Jobs reports blah blah, foreign markets blah blah, commodity prices blah blah, municipal bonds blah blah.

If that's how you see investing news, don't fret.

Wading into the sea of investments and markets information can be murky.

Many beginning investors don't need to understand all the complicated details to decide how to save for the future.

For many people, the topic of the stock market only flies on their radar upon receipt of 401(k) or IRA statements. If that's the case, you need only be concerned with long-term market performance.

What that means: The short-term ups and downs of individual funds or asset types shouldn't drive the decisions you make with your retirement savings.

"Time is a very important consideration for investors," says JJ Montanaro, a certified financial planner professional with USAA. "Your investments should align with the timeframe of the goals for which you are investing.

"A 401(k) is primarily for retirement," Montanaro adds. "If you have 30 or 40 years until retirement, you probably shouldn't make wholesale changes in your portfolio based on what may or may not happen over the next six months or a year."

Instead of spending hours deciphering blips in the S&P 500, focus on developing good habits: Save early, and save often. At this stage, your best shot at helping "future you" have money in the bank is to follow these suggestions:

  • Set aside at least 10 percent of every paycheck in a 401(k) or IRA.
  • Take advantage of an employer match if it's available. (The employer is giving you extra money!)
  • Make sure to have three to six months' worth of expenses in an easily accessible place, such as a traditional savings account.

Obviously, you won't be able to avoid terms like allocation and diversification when trying to make the most of your retirement savings.
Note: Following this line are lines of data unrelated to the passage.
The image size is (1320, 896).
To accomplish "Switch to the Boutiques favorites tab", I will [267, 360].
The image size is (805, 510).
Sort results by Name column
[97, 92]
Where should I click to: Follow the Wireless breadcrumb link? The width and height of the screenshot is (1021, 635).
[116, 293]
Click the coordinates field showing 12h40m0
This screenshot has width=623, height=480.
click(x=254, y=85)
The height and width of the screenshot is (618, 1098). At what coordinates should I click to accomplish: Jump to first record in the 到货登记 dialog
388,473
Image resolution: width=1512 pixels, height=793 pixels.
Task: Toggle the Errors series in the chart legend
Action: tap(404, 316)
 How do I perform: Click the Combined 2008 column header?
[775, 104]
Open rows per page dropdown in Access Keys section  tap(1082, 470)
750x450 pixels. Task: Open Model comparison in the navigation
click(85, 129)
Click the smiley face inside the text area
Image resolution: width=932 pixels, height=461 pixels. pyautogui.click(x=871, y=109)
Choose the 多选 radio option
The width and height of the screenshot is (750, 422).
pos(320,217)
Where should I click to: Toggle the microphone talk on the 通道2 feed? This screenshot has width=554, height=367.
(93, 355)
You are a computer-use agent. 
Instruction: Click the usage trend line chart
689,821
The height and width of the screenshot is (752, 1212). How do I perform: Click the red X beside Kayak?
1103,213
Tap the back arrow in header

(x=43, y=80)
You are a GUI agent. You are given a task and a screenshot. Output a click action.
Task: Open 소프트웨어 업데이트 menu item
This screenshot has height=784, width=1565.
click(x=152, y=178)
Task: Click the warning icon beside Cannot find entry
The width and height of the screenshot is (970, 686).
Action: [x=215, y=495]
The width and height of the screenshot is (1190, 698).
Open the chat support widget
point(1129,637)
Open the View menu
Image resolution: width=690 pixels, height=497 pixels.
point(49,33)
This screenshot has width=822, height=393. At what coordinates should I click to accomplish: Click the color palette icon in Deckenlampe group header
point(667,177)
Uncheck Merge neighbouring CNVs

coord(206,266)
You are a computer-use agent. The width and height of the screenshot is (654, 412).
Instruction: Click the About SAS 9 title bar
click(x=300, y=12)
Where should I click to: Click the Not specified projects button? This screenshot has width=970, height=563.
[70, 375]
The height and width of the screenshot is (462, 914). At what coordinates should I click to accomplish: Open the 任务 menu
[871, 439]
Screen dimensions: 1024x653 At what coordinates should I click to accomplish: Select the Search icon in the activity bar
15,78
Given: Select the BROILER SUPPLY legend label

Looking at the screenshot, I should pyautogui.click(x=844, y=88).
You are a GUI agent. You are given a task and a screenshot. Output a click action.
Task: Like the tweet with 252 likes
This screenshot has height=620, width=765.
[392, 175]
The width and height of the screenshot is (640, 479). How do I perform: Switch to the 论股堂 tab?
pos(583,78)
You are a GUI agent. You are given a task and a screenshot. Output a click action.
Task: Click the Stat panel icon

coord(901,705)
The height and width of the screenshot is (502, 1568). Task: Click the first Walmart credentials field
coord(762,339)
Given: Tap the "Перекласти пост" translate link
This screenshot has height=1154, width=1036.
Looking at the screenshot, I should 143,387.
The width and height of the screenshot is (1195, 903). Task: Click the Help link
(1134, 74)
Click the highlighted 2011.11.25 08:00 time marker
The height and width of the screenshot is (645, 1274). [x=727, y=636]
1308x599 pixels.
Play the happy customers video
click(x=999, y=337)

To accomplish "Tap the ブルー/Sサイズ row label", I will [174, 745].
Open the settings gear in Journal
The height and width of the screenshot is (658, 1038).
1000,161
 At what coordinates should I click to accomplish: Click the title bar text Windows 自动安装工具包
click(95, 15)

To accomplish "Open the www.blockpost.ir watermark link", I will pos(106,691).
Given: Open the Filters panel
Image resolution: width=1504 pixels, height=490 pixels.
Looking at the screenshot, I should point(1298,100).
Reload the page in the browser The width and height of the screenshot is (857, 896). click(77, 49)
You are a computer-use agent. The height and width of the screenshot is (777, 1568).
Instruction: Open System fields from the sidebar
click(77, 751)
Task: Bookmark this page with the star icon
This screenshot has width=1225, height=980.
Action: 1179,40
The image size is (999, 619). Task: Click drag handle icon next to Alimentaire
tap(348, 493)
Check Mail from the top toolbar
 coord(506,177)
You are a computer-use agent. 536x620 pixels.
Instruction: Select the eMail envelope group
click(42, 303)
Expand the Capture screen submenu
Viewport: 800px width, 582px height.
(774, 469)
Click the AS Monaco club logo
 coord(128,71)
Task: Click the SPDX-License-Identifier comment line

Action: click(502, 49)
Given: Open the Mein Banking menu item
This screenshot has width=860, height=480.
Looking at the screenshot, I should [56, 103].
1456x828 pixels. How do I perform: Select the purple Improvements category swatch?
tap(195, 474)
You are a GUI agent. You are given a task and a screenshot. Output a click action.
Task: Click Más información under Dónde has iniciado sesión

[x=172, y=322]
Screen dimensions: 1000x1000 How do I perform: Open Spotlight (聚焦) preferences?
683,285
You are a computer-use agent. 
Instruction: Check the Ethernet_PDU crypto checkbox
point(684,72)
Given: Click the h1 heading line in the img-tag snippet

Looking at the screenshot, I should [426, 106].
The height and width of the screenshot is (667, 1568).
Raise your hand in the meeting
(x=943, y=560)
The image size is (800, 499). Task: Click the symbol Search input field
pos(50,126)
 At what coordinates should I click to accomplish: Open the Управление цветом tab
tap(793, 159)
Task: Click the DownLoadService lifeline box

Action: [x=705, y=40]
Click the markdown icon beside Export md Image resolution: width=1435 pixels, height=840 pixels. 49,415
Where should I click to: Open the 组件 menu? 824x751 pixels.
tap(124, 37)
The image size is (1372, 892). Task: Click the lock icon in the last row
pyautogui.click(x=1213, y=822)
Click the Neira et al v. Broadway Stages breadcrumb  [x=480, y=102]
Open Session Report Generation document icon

But because the goal is to trend upward over the course of decades, good savings habits are generally more helpful than stressing over the details over which day traders lose sleep.

Don't tune out market information entirely, Montanaro says. Reading reports and commentary and listening to professionals can be an important component of your education as an investor.

"Investing is like just about any activity: With time, education and experience you will improve," Montanaro says.